Please return all of the records below, reproducing each line without any change.

++++ Supplied material

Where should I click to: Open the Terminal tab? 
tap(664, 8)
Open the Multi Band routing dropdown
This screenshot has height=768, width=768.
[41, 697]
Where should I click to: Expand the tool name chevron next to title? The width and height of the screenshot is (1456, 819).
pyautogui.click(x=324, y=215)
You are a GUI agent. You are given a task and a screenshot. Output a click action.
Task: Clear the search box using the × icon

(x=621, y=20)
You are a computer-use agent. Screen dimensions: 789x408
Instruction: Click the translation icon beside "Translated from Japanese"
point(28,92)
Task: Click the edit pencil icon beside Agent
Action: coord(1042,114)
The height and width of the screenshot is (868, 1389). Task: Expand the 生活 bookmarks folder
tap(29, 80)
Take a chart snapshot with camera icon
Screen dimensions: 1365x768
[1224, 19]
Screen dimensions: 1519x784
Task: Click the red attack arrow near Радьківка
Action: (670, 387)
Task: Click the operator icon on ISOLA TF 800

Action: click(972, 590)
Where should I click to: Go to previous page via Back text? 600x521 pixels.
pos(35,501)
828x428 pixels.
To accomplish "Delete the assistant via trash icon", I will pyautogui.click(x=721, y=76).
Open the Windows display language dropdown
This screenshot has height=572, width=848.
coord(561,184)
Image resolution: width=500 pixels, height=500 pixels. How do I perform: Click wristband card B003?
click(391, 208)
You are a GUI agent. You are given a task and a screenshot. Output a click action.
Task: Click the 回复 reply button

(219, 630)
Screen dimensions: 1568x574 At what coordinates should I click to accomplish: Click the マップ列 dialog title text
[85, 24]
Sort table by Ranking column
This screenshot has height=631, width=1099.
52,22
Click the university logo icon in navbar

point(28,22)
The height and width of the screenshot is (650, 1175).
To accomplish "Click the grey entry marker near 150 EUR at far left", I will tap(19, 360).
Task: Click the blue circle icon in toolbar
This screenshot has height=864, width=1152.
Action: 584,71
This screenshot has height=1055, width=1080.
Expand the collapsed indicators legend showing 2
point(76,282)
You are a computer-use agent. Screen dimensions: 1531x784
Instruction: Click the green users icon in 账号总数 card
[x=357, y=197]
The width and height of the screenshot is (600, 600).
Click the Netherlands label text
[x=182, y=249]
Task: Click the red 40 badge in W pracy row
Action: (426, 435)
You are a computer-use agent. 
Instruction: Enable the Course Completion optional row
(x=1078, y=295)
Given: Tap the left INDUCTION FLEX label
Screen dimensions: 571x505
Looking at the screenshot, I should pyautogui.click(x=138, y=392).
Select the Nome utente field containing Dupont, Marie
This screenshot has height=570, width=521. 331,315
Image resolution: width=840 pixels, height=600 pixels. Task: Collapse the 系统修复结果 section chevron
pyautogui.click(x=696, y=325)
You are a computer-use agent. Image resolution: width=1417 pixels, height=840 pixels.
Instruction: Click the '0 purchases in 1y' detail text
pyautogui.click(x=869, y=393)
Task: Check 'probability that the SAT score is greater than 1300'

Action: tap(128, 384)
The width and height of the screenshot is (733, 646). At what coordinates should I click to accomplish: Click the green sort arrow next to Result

++++++++

§ **Output below**:
Where should I click to: Open the Terminal tab? 
tap(664, 8)
Open the Multi Band routing dropdown
This screenshot has height=768, width=768.
[41, 697]
Where should I click to: Expand the tool name chevron next to title? The width and height of the screenshot is (1456, 819).
pyautogui.click(x=324, y=215)
You are a GUI agent. You are given a task and a screenshot. Output a click action.
Task: Clear the search box using the × icon

(x=621, y=20)
You are a computer-use agent. Screen dimensions: 789x408
Instruction: Click the translation icon beside "Translated from Japanese"
point(28,92)
Task: Click the edit pencil icon beside Agent
Action: coord(1042,114)
The height and width of the screenshot is (868, 1389). Task: Expand the 生活 bookmarks folder
tap(29, 80)
Take a chart snapshot with camera icon
Screen dimensions: 1365x768
[1224, 19]
Screen dimensions: 1519x784
Task: Click the red attack arrow near Радьківка
Action: (670, 387)
Task: Click the operator icon on ISOLA TF 800

Action: click(972, 590)
Where should I click to: Go to previous page via Back text? 600x521 pixels.
pos(35,501)
828x428 pixels.
To accomplish "Delete the assistant via trash icon", I will pyautogui.click(x=721, y=76).
Open the Windows display language dropdown
This screenshot has height=572, width=848.
coord(561,184)
Image resolution: width=500 pixels, height=500 pixels. How do I perform: Click wristband card B003?
click(391, 208)
You are a GUI agent. You are given a task and a screenshot. Output a click action.
Task: Click the 回复 reply button

(219, 630)
Screen dimensions: 1568x574 At what coordinates should I click to accomplish: Click the マップ列 dialog title text
[85, 24]
Sort table by Ranking column
This screenshot has height=631, width=1099.
52,22
Click the university logo icon in navbar

point(28,22)
The height and width of the screenshot is (650, 1175).
To accomplish "Click the grey entry marker near 150 EUR at far left", I will tap(19, 360).
Task: Click the blue circle icon in toolbar
This screenshot has height=864, width=1152.
Action: 584,71
This screenshot has height=1055, width=1080.
Expand the collapsed indicators legend showing 2
point(76,282)
You are a computer-use agent. Screen dimensions: 1531x784
Instruction: Click the green users icon in 账号总数 card
[x=357, y=197]
The width and height of the screenshot is (600, 600).
Click the Netherlands label text
[x=182, y=249]
Task: Click the red 40 badge in W pracy row
Action: (426, 435)
You are a computer-use agent. 
Instruction: Enable the Course Completion optional row
(x=1078, y=295)
Given: Tap the left INDUCTION FLEX label
Screen dimensions: 571x505
Looking at the screenshot, I should pyautogui.click(x=138, y=392).
Select the Nome utente field containing Dupont, Marie
This screenshot has height=570, width=521. 331,315
Image resolution: width=840 pixels, height=600 pixels. Task: Collapse the 系统修复结果 section chevron
pyautogui.click(x=696, y=325)
You are a computer-use agent. Image resolution: width=1417 pixels, height=840 pixels.
Instruction: Click the '0 purchases in 1y' detail text
pyautogui.click(x=869, y=393)
Task: Check 'probability that the SAT score is greater than 1300'

Action: tap(128, 384)
The width and height of the screenshot is (733, 646). At what coordinates should I click to accomplish: Click the green sort arrow next to Result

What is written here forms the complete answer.